#### [Task statement]
Would you repeat all the lines below, exactly as they stand?

= = = = = = =

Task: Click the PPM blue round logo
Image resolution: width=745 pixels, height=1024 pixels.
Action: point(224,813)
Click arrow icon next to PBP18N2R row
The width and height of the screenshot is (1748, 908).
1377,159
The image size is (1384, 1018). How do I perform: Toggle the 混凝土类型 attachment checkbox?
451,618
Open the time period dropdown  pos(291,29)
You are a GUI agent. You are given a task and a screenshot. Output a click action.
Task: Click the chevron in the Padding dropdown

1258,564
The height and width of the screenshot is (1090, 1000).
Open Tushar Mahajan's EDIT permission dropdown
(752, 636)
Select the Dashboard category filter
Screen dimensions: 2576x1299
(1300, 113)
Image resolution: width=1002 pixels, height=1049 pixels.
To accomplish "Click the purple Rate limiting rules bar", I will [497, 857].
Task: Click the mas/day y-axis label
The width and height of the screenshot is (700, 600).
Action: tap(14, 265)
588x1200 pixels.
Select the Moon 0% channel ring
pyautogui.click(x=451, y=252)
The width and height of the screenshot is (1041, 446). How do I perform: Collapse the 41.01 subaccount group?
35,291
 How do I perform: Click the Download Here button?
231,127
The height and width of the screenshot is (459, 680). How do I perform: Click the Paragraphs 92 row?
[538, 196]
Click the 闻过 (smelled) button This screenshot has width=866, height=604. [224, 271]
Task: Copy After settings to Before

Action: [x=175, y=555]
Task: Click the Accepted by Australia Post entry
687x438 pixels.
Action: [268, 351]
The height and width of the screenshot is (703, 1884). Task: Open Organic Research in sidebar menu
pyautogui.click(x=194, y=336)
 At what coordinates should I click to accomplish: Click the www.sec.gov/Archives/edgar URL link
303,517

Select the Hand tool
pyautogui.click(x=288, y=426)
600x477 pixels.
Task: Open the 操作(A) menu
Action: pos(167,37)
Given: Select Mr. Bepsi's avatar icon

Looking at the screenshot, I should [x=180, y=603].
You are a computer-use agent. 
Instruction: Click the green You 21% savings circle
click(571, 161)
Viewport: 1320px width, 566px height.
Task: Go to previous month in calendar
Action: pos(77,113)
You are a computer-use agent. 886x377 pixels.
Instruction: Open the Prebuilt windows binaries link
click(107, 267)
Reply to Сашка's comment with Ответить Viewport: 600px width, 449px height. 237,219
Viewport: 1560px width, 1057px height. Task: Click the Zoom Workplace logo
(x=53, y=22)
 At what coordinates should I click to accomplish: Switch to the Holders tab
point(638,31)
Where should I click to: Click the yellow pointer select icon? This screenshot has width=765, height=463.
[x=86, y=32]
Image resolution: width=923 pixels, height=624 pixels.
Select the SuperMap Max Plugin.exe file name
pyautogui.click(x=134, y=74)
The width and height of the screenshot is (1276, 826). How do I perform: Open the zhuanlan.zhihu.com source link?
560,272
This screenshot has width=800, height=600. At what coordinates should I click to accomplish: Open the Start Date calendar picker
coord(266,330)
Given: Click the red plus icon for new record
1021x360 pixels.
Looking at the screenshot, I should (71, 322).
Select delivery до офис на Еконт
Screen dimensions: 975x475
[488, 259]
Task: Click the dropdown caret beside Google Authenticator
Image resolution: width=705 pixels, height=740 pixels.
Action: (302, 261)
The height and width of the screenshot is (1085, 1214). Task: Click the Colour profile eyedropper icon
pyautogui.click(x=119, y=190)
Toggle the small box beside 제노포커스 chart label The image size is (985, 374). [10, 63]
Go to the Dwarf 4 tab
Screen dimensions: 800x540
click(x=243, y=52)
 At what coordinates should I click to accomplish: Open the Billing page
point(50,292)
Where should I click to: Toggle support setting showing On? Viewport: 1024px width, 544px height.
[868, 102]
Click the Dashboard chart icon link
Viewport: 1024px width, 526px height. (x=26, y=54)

= = = = = = =

#### [Answer for this exercise]
Task: Click the PPM blue round logo
Image resolution: width=745 pixels, height=1024 pixels.
Action: point(224,813)
Click arrow icon next to PBP18N2R row
The width and height of the screenshot is (1748, 908).
1377,159
The image size is (1384, 1018). How do I perform: Toggle the 混凝土类型 attachment checkbox?
451,618
Open the time period dropdown  pos(291,29)
You are a GUI agent. You are given a task and a screenshot. Output a click action.
Task: Click the chevron in the Padding dropdown

1258,564
The height and width of the screenshot is (1090, 1000).
Open Tushar Mahajan's EDIT permission dropdown
(752, 636)
Select the Dashboard category filter
Screen dimensions: 2576x1299
(1300, 113)
Image resolution: width=1002 pixels, height=1049 pixels.
To accomplish "Click the purple Rate limiting rules bar", I will [497, 857].
Task: Click the mas/day y-axis label
The width and height of the screenshot is (700, 600).
Action: tap(14, 265)
588x1200 pixels.
Select the Moon 0% channel ring
pyautogui.click(x=451, y=252)
The width and height of the screenshot is (1041, 446). How do I perform: Collapse the 41.01 subaccount group?
35,291
 How do I perform: Click the Download Here button?
231,127
The height and width of the screenshot is (459, 680). How do I perform: Click the Paragraphs 92 row?
[538, 196]
Click the 闻过 (smelled) button This screenshot has width=866, height=604. [224, 271]
Task: Copy After settings to Before

Action: [x=175, y=555]
Task: Click the Accepted by Australia Post entry
687x438 pixels.
Action: [268, 351]
The height and width of the screenshot is (703, 1884). Task: Open Organic Research in sidebar menu
pyautogui.click(x=194, y=336)
 At what coordinates should I click to accomplish: Click the www.sec.gov/Archives/edgar URL link
303,517

Select the Hand tool
pyautogui.click(x=288, y=426)
600x477 pixels.
Task: Open the 操作(A) menu
Action: pos(167,37)
Given: Select Mr. Bepsi's avatar icon

Looking at the screenshot, I should [x=180, y=603].
You are a computer-use agent. 
Instruction: Click the green You 21% savings circle
click(571, 161)
Viewport: 1320px width, 566px height.
Task: Go to previous month in calendar
Action: pos(77,113)
You are a computer-use agent. 886x377 pixels.
Instruction: Open the Prebuilt windows binaries link
click(107, 267)
Reply to Сашка's comment with Ответить Viewport: 600px width, 449px height. 237,219
Viewport: 1560px width, 1057px height. Task: Click the Zoom Workplace logo
(x=53, y=22)
 At what coordinates should I click to accomplish: Switch to the Holders tab
point(638,31)
Where should I click to: Click the yellow pointer select icon? This screenshot has width=765, height=463.
[x=86, y=32]
Image resolution: width=923 pixels, height=624 pixels.
Select the SuperMap Max Plugin.exe file name
pyautogui.click(x=134, y=74)
The width and height of the screenshot is (1276, 826). How do I perform: Open the zhuanlan.zhihu.com source link?
560,272
This screenshot has width=800, height=600. At what coordinates should I click to accomplish: Open the Start Date calendar picker
coord(266,330)
Given: Click the red plus icon for new record
1021x360 pixels.
Looking at the screenshot, I should (71, 322).
Select delivery до офис на Еконт
Screen dimensions: 975x475
[488, 259]
Task: Click the dropdown caret beside Google Authenticator
Image resolution: width=705 pixels, height=740 pixels.
Action: (302, 261)
The height and width of the screenshot is (1085, 1214). Task: Click the Colour profile eyedropper icon
pyautogui.click(x=119, y=190)
Toggle the small box beside 제노포커스 chart label The image size is (985, 374). [10, 63]
Go to the Dwarf 4 tab
Screen dimensions: 800x540
click(x=243, y=52)
 At what coordinates should I click to accomplish: Open the Billing page
point(50,292)
Where should I click to: Toggle support setting showing On? Viewport: 1024px width, 544px height.
[868, 102]
Click the Dashboard chart icon link
Viewport: 1024px width, 526px height. (x=26, y=54)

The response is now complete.